Дед Белорус-Белоус потрепал Длинного протабаченными пальцами по плечу и тяжело опустился на лавку, отдуваясь и вытирая лицо жилистой рукой. Девушка присела рядом, обняла старика, прильнула к нему и участливо заглянула в запавшие бледно-голубые глаза.
— Уморился, деду? Опять по воду сам пошел?..
— Ничего, отойду сейчас, — отвечал дед довольно зычным и бодрым голосом, ощупывая поясницу. — Попотчуй-ка, коза, медком гостей дорогих. Слыхали? В Могилеве объявил комендант, что каждый пасечник должен сдать по пять кило меда с пчелосемьи! Знают ведь, черти немые, что сейчас главный взяток с меда! Паразиты несчастные! Ох уж этот «гансовый» сбор!.. Кабы не старость, я бы не сидел трутнем на печке, я бы тоже бил их по сил-мочи… — Он проворно стащил с моих колен десятизарядку. — Пиф-паф! И германом меньше! Я в свое время за действия против китайцев отличие государя императора имел, за японскую — Георгия, а теперь мной и тына не подопрешь. Мне бы хозяйство, дом сыновьям сохранить. Слыхать, растет у нас партизанщина, что река половодом, поднимается духом народ! Слыхать, и наши, красницкие, исправно воюют в лесном войске. Народ у нас в Краснице всегда был смелый, вольный, в полицию вон никто не пошел. Жили мы, сынки, не так чтобы очень богато, но дружно, душевно, в любви и совете. На немца всем миром крепко сердиты…
— Как внучку-то вашу звать? — спросил я старика. Пахло от него медом и духовитым самосадом.
— Минодора, — благоговейно шепнул Длинный. — Глуховат старикан…
— Ась? Домом любуетесь? Дом что надо, ладный дом. Все тут кровью и потом досталось. А этому — крови-то, поту — цены нет…
Чудесное имя — Минодора! Минодора, дочь Беларуси. И улыбка у нее солнечная, и вся она солнечная, светлая..

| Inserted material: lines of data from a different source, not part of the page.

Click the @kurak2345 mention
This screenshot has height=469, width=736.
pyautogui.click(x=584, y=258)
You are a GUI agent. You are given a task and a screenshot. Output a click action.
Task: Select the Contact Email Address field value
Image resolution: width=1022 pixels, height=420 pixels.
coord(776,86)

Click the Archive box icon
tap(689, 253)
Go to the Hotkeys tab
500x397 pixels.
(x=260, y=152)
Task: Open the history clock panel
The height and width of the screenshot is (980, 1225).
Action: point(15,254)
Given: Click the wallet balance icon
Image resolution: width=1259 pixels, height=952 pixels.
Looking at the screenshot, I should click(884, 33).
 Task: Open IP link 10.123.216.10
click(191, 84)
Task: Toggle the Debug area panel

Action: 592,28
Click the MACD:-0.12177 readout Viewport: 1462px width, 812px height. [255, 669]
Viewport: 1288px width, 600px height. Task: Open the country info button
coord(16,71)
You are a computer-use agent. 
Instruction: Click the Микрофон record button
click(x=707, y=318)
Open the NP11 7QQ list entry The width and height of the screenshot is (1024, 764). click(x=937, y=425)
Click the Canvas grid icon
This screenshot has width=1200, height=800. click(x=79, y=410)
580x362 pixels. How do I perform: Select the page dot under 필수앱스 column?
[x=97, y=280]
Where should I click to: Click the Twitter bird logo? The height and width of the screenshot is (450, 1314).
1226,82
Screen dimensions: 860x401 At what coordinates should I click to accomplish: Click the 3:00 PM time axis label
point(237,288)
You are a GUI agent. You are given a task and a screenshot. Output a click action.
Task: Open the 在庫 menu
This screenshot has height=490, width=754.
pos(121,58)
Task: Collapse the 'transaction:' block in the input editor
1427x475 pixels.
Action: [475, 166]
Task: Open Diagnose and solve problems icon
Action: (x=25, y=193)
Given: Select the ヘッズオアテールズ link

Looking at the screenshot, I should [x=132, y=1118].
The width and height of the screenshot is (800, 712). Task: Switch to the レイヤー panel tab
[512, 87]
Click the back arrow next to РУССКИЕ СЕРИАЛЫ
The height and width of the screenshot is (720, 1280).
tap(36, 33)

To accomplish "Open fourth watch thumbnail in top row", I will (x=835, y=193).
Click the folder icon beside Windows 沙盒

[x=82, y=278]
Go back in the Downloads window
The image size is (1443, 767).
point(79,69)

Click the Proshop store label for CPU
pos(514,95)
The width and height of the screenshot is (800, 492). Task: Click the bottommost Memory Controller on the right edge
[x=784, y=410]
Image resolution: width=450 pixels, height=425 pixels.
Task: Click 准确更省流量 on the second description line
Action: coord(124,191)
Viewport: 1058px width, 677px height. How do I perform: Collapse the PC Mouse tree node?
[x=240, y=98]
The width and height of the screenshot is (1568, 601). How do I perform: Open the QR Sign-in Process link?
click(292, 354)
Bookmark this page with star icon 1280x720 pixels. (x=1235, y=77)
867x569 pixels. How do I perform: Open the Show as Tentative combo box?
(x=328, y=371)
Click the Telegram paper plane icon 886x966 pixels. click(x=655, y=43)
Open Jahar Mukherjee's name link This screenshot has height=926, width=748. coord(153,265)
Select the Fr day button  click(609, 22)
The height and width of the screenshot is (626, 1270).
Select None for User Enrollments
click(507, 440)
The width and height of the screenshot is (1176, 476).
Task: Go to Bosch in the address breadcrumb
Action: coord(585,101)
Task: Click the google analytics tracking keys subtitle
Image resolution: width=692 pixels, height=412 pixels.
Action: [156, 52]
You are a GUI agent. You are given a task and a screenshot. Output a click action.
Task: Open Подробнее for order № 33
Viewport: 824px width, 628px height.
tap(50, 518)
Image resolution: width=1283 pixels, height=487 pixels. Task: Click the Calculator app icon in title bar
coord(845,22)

Душистый мед-липец горит янтарем, густо стекает с расписной деревянной ложки на блюдце. Не поймешь, какой вкуснее и ароматнее — этот, гречишный, или вот тот, засахаренный, желтый. К ногам жмется мохнатая шавка. На черном лбу у Тузика серебряная звездочка. Тузик дрожит черным мокрым носом, шевелит пушистым хвостом, нервно зевает, лезет лапами на колени.
— Прочь, дурень! Разве собаки едят мед? — гонит его дед и рекомендует нам шавку: — Слуга мой, страж верный, добрая псина. Так опять, говорите, немец наступать начал, на Воронеж аж прет? Знать, сильней, все еще сильней он нас, дуй его в хвост!
— Ничего не сильней! — не соглашается Длинный. — Просто мы…
— Зараз сильней он, сынок. Но ежели мы на него всем миром навалимся да по-русски гвоздить его будем, вот тогда треснет пуп у Гитлера!
Хрустящая хлебная корочка, теплая пахучая мякоть, острый холодок малосольного огурца. Из сеней доносится запах прошлогодних яблок. Вот они в миске — антоновка и «цыганки»… Конечно, и яблоки и хлеб — горького урожая сорок первого года. Звонок смех Минодоры — она нет-нет да и прыснет в кулак, глядя на Длинного. А губы у нее красные и сочные, как земляника…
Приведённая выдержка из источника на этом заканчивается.